YOUR ASSIGNMENT -
The entries below contain a line with "284x160 pixels. Task: Open" and a line with "You are a computer-use agent. Image resolution: width=370". Retype exactly everything from the first down to the second, both included, and nothing else.

DATA -
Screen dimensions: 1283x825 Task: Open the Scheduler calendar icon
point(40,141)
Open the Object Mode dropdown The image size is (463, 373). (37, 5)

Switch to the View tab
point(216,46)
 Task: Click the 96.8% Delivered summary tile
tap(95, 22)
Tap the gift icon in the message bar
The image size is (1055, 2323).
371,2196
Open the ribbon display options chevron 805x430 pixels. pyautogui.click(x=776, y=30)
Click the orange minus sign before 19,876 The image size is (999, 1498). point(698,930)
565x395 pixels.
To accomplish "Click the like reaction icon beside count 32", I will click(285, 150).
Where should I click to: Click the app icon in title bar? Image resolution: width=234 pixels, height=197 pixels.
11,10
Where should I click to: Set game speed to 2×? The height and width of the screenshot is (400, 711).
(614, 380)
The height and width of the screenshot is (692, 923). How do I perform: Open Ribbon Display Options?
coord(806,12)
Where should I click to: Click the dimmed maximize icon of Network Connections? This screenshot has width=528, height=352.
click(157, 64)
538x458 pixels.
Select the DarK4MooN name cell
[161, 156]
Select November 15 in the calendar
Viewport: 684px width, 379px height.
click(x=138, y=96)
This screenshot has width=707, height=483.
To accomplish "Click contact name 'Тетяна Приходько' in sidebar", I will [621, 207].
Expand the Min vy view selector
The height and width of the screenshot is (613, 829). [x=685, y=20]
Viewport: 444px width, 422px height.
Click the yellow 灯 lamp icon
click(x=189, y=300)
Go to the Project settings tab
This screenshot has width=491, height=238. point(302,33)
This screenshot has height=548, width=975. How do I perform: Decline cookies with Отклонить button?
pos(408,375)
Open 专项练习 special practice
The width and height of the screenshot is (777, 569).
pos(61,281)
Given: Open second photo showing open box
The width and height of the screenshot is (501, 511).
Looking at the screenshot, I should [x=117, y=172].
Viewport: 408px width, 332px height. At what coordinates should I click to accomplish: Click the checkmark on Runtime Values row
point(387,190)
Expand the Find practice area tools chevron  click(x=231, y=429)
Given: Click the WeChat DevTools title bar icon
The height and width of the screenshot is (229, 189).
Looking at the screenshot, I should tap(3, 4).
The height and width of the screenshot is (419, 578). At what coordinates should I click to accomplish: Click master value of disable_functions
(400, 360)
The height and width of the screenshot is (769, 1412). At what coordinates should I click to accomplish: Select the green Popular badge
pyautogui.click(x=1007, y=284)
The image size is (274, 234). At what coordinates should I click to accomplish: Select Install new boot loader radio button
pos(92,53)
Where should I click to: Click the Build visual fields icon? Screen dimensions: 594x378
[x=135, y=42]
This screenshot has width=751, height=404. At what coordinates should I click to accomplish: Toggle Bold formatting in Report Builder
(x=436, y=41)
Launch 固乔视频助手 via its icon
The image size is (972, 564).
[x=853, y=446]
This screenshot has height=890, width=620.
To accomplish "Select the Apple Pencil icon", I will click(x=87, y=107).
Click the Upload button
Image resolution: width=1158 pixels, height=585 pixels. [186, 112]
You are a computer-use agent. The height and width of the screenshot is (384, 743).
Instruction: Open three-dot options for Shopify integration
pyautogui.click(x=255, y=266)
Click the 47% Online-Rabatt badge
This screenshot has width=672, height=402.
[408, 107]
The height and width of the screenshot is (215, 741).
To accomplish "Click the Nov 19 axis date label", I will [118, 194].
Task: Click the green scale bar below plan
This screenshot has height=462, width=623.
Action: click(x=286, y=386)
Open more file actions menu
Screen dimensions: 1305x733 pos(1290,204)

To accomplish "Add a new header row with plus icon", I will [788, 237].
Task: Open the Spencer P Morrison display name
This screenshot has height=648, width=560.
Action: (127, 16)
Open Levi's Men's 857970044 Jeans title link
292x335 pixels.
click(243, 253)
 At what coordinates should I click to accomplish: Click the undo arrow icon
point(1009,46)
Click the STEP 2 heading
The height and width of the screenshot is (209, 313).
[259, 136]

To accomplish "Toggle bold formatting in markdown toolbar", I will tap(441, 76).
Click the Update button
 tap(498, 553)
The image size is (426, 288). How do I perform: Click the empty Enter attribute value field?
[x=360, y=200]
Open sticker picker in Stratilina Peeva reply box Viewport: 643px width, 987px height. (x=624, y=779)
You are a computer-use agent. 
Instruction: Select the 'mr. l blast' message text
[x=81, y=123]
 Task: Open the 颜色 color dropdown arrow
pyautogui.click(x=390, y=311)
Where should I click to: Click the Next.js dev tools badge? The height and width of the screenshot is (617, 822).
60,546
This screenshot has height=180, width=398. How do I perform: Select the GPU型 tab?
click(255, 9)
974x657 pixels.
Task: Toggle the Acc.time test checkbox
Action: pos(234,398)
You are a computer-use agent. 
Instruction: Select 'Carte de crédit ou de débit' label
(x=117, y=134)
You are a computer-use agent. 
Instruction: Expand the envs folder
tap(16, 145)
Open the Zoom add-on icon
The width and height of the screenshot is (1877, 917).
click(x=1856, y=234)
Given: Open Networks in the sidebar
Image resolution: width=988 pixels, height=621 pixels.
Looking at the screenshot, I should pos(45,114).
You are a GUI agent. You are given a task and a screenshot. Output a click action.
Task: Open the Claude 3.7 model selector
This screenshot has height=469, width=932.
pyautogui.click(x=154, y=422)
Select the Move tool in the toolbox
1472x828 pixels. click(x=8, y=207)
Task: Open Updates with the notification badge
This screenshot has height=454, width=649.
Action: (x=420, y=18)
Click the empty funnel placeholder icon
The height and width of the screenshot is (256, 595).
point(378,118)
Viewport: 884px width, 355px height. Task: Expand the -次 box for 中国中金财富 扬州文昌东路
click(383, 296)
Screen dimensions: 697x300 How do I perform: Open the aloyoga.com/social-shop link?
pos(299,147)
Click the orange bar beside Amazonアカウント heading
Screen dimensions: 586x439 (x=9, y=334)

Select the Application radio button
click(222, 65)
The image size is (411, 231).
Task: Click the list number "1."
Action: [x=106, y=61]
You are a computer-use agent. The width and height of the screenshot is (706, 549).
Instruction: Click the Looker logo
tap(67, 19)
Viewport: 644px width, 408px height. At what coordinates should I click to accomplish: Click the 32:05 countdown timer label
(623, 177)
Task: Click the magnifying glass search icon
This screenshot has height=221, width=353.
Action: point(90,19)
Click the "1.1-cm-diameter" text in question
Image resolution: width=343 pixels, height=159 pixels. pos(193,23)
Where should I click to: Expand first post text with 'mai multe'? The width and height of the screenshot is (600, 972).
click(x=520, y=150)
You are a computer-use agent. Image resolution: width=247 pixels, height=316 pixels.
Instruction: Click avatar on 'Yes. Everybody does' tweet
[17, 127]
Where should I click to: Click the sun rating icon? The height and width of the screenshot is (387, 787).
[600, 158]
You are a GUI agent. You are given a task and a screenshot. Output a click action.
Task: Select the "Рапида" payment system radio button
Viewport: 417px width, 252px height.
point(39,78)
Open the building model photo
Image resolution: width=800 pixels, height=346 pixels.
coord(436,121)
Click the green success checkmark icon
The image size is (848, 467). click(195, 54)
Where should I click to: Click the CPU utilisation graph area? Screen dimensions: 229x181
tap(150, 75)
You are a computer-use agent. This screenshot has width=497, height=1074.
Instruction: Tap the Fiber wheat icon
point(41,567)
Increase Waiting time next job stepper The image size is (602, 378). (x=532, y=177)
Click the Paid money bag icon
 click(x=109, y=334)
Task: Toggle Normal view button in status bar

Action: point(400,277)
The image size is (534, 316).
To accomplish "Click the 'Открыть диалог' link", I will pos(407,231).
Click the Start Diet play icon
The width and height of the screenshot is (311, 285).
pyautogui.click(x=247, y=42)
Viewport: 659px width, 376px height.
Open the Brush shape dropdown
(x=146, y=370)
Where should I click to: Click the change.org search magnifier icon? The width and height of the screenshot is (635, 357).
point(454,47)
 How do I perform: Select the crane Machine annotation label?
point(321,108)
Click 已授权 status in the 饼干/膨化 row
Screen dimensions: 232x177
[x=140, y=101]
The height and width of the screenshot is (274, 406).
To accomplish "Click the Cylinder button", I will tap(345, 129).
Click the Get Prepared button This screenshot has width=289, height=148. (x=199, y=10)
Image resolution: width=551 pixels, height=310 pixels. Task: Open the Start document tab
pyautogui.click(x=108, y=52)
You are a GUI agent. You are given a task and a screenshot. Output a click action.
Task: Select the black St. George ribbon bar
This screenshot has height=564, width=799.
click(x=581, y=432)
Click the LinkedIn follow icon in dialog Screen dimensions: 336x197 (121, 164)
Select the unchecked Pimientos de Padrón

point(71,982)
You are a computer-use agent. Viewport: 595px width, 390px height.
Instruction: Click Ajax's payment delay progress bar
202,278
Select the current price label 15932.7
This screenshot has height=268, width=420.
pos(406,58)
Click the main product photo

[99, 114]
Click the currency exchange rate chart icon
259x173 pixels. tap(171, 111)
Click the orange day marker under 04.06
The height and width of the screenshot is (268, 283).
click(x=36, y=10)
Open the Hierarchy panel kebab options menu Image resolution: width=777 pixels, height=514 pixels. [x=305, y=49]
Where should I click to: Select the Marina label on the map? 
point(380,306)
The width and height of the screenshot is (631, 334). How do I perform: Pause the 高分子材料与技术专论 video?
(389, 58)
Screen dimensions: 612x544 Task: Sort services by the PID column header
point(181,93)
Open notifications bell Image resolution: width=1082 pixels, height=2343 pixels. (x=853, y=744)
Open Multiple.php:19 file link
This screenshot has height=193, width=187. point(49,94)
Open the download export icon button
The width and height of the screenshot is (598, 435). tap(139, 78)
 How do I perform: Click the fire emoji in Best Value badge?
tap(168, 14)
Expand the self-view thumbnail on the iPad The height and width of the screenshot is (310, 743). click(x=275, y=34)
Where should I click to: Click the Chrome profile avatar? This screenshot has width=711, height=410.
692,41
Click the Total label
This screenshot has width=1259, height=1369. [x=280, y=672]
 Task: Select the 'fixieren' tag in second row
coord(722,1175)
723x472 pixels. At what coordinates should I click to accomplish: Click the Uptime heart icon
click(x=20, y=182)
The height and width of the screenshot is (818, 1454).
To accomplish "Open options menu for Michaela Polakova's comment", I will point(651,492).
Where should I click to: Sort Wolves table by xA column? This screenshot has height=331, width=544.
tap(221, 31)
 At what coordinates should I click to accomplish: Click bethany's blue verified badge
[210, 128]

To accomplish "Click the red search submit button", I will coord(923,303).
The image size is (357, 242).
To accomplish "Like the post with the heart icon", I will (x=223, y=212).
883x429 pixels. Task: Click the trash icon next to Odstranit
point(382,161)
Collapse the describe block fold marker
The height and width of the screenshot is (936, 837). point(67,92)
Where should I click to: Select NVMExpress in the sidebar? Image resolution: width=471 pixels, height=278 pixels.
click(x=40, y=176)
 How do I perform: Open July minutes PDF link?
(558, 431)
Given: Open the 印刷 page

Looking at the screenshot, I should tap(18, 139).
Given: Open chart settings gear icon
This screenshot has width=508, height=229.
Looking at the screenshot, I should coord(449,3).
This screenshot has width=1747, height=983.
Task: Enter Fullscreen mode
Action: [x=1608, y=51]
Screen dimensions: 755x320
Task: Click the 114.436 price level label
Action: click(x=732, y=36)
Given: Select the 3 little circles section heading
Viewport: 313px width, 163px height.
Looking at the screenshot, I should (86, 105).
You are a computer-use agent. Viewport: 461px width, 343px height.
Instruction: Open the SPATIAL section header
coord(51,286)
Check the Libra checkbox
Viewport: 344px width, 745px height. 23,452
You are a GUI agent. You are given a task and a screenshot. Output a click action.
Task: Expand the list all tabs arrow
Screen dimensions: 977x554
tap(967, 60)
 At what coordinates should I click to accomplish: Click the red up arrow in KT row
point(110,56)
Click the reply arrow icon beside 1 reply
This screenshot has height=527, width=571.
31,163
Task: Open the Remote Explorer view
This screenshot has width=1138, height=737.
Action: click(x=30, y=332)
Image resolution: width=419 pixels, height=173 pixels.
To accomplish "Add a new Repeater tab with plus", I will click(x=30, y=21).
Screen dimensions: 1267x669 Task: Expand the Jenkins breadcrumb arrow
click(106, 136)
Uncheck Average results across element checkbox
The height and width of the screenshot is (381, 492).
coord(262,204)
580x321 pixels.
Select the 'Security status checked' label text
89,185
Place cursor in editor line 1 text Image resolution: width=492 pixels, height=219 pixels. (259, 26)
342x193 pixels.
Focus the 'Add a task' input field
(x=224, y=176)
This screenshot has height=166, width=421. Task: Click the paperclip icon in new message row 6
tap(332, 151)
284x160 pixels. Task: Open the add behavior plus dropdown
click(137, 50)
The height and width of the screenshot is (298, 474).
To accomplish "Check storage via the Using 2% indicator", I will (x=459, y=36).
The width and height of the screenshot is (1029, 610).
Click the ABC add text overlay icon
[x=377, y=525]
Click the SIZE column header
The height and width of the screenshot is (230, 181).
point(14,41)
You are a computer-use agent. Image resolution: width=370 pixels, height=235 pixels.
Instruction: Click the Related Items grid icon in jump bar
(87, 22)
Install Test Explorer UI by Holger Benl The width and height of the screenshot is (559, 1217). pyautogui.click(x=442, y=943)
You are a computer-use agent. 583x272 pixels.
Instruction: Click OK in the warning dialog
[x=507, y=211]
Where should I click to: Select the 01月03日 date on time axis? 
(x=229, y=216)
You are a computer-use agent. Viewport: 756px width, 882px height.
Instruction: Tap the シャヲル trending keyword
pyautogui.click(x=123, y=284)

TASK ANSWER -
284x160 pixels. Task: Open the add behavior plus dropdown
click(137, 50)
The height and width of the screenshot is (298, 474).
To accomplish "Check storage via the Using 2% indicator", I will (x=459, y=36).
The width and height of the screenshot is (1029, 610).
Click the ABC add text overlay icon
[x=377, y=525]
Click the SIZE column header
The height and width of the screenshot is (230, 181).
point(14,41)
You are a computer-use agent. Image resolution: width=370 pixels, height=235 pixels.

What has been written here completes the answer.